[game_preservation] History of Videogames in an hour?
Devin Monnens
dmonnens at gmail.com
Sun Jul 31 18:00:33 EDT 2011
Thanks Henry, I will check this out.
I like the idea of several thematic videos. I can see a history of games up
to the NES as probably being ok, but I think including the ESRB in there
might be good.
I think what might work is Ralph Baer/Brown Box, Arcades, Atari, Nintendo,
and hopefully ESRB. It looks like there are 20-minute episodes of Icons
about all of these, and there's a Ralph Baer documentary online. I can
entertain this as a possibility if there's no printed source. I figure cover
the history that is commonly cited, especially the bits from before the
students were born!
-Devin
On Sun, Jul 31, 2011 at 3:55 PM, Henry Lowood <lowood at stanford.edu> wrote:
> **
> Devin,
>
> I doubt that you will find an essay that covers this topic in 15-20 pages,
> unless you are receptive to a thematic treatment, as opposed to
> comprehensive coverage (basically impossible in that format). I've tried
> to this (i.e., a thematic treatment) once:
>
> "A Brief Biography of Computer Games," in: Playing Computer Games: Motives,
> Responses, and Consequences, eds. Peter Vorderer and Jennings Bryant.
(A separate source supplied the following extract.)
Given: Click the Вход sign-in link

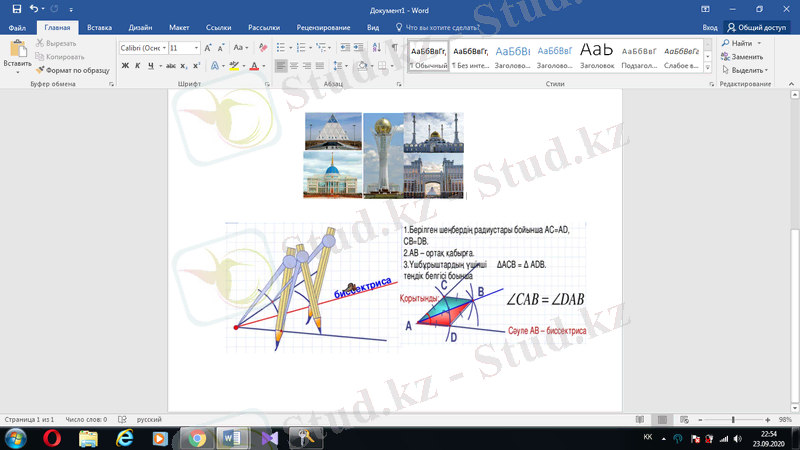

> (Lawrence Erlbaum Associates, 2006): 25-41.
>
> It's readable in an hour, and it might spur discussion, but it's anything
> but comprehensive or chronologically organized.
>
> As for video, I still think a thematic treatment would be best. I'm not
> sure what the many video chronologies give you (other than screenshots and
> captures) that a timeline does not, and I'm not a huge fan of timelines
> either. Jason Scott's "Get Lamp" would be excellent. Longer than an hour,
> and not comprehensive (just about text adventures), however, I think it
> would get a lot of discussion going.
>
> Henry
>
>
> On 7/30/2011 3:33 PM, Devin Monnens wrote:
>
> Hi guys,
>
> It's that time of year. Cleaning up my syllabus for the Fall 2011
> semester. I still have that same old problem of finding a good article or
> video that will cover the history of videogames pretty decently and in a
> relatively short span of time. So far, I've yet to find anything really
> condensed outside of Wikipedia, and I'd rather not use them.
>
> I may direct my students back to Dot Eaters. It's pretty detailed, but
> doesn't cover as much history as I'd like. I'm staying away from timelines
> because they don't seem to communicate that much. However, Steve Kent has a
> 40-page timeline that seems pretty decent - just no images or illustrations.
>
> I am also considering videos. There's some history of videogames videos
> on YouTube, but most of them contain lots of cursing (IrateGamer's seemed
> like a good start though). This clip is a nice, short timeline, though it
> doesn't show a lot of the significance of the games and who made them.
>
> http://www.youtube.com/watch?v=9yn4JRsmyy4
>
> Any thoughts on a good, short history?
>
> -Devin
>
> --
> Devin Monnens
> www.deserthat.com
>
> The sleep of Reason produces monsters.
>
>
> _______________________________________________
> game_preservation mailing list
> game_preservation at igda.orghttp://six.pairlist.net/mailman/listinfo/game_preservation
>
>
> --
> Henry Lowood
> Curator, History of Science & Technology Collections;
> Film & Media Collections
> HRG, Green Library, 557 Escondido Mall650-723-4602; lowood at stanford.eduhttp://www.stanford.edu/~lowood
>
>
--
Devin Monnens
www.deserthat.com
The sleep of Reason produces monsters.